Un giorno però ho incontrato Santina, o meglio, l'ho rivista sotto una luce diversa durante un ritiro parrocchiale con i giovani della nostra comunità. Sentivo di essere attratto verso una vita diversa: la quinta. Con l'esame di maturità abbandonavo definitivamente la strada sacerdotale e m'incamminavo verso quella di ingegnere. Ma gli studi universitari non hanno ricevuto da me l'attenzione che meritavano. Dopo il primo anno, svanita ormai la passione per l'elettronica, decidevo di ritirarmi e per schiarirmi le idee, affrontavo il servizio di leva. Ero già stato lontano da casa e, se non proprio in una caserma, avevo imparato a badare a me stesso senza mamma e papà che continuamente  provvedono a te. Pensai che quello fosse un anno buttato via, ma non volevo fare obiezione civile solo per potermene stare più vicino a casa. Inaspettatamente il servizio di leva gettò le basi della mia successiva professione d'informatico. Una volta congedato, mi sono iscritto alla facoltà di matematica, qui alla Cattolica di Brescia. Sono riuscito a dare solo un paio d'esami e poi ho abbandonato anche quest'altro ateneo per tuffarmi nel mondo del lavoro. Erano anni in cui in questo mestiere s'imparava più da soli che in un'aula universitaria. Non faticai, per la grande passione, a farmi strada e a concretizzare in un paio d'anni l'obiettivo del matrimonio, dopo oltre sei anni di fidanzamento. Poi sono arrivati presto i figli a cui non ho sempre dedicato il giusto tempo perché troppo assorbito dal lavoro che continuavo a fare con entusiasmo. Ma la mia vita era, per così dire, monotematica. Computer al lavoro e riviste d'informatica nel tempo libero a casa. Santina, quanta pazienza hai portato. Però, quando eri malata me ne sono ricordato ed allora ho detto quella frase. Che cioè tu avevi portato pazienza quando mi dedicavo un po' troppo al lavoro ed ora la ditta avrebbe portato pazienza permettendomi di accompagnarti durante le sedute di chemioterapia e durante tutto il travaglio successivo il cui sbocco è stata la sesta vita.

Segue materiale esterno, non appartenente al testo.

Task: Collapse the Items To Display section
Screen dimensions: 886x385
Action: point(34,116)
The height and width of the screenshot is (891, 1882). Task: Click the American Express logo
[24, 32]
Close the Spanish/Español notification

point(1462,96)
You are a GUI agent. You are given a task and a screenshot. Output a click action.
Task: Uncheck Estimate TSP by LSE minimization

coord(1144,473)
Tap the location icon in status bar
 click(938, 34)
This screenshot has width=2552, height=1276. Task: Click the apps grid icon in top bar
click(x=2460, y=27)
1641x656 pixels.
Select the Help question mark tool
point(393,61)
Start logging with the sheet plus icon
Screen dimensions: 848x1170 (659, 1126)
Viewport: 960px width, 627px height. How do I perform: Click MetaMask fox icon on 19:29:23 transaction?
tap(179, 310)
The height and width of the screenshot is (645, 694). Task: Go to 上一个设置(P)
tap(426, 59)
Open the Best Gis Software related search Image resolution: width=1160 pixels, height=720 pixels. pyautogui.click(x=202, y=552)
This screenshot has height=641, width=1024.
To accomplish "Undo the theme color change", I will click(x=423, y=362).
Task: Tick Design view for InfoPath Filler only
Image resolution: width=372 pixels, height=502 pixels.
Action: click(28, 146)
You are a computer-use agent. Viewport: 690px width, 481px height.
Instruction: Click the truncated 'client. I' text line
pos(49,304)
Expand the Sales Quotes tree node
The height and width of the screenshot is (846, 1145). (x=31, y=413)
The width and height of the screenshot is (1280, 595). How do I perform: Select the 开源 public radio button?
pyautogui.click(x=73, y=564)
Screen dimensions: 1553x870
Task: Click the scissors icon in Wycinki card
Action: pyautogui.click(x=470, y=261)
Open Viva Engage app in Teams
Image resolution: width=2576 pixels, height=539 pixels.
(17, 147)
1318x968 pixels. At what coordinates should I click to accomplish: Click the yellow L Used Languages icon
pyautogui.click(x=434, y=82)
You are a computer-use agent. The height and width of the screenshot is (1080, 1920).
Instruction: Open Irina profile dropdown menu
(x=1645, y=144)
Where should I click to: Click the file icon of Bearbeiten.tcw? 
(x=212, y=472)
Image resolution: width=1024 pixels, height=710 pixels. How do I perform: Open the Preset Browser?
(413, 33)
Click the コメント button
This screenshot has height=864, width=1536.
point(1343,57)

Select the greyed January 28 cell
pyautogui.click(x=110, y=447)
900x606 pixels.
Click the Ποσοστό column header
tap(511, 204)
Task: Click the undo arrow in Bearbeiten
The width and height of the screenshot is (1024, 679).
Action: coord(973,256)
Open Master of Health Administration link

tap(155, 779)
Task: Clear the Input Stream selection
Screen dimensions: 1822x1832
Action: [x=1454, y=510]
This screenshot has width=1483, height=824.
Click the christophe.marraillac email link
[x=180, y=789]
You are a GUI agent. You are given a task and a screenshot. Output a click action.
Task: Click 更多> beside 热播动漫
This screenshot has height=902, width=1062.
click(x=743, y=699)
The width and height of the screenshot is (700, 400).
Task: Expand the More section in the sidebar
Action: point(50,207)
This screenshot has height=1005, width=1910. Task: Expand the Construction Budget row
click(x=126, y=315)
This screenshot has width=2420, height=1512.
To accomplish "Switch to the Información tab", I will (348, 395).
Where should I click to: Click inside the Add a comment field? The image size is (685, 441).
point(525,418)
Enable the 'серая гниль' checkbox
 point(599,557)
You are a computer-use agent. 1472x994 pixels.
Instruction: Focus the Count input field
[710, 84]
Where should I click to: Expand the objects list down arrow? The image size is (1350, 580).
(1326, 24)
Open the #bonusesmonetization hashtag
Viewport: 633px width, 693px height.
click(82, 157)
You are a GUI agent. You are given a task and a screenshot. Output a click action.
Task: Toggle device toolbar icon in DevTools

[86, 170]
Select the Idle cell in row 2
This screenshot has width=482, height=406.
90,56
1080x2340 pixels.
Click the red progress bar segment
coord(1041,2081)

Sì, la vita senza di te è stata la mia sesta. Anni duri, di solitudine, d'incomprensioni, di rapporti difficili, ma con il pensiero fisso di potercela fare, di doverlo fare per i nostri ragazzi alle cui cure tu ti eri tanto raccomandata con me prima di morire. Credo di aver recuperato il tempo perduto. Però non è stato bello averlo fatto lontano da te. Senza lo spazio per condividere una lacrima, senza il modo per ricevere un sorriso, scambiare un caloroso abbraccio, coprirti le labbra con un bacio. Grazie al Cielo, da cui non ho mai distolto lo sguardo, neppure nei momenti più bassi, neppure quando lo sconforto sfociava nella disperazione, Andrea ed Alessandra sono cresciuti forti e, quel che più conta, sono bravi ragazzi, come spero sarebbe piaciuto a te che diventassero. Ma il mio dolore, la mia pena non è poi durata a lungo. Cinque anni sono volati in fretta e benedetta la sofferenza che mi ha portato a rivedere in Maria Luisa, nel suo primo sorriso, il tuo.

Ora, in questa nuova e settima vita, mi sento l'uomo fortunato di sempre che ha ricevuto tanto e sente il dovere di restituire un po' di quell'abbondanza. Mi stupisce, ma poi non più di tanto, quando mia moglie Maria Luisa mi dice che in fondo sono rimasto il sacerdote che non sono mai diventato. Non lo so se è così. Varcate le porte del terzo millennio forse si può essere servi di Dio anche in questo modo. Senza celebrare l'Eucaristia sull'altare, ma affrontando la quotidianità con occhi diversi. Con quelli del credente che ha la certezza che prima di essere amati dal frutto del nostro grembo, dalla persona che ci siamo scelti in sposa, lo siamo da parte di Chi ci ha prediletti fin dall'eternità e non ha grosse pretese per quello che possiamo offrirgli se non accettare, senza riserve, che Lui ci voglia bene, anche quando il modo o le circostanze possono farci pensare il contrario.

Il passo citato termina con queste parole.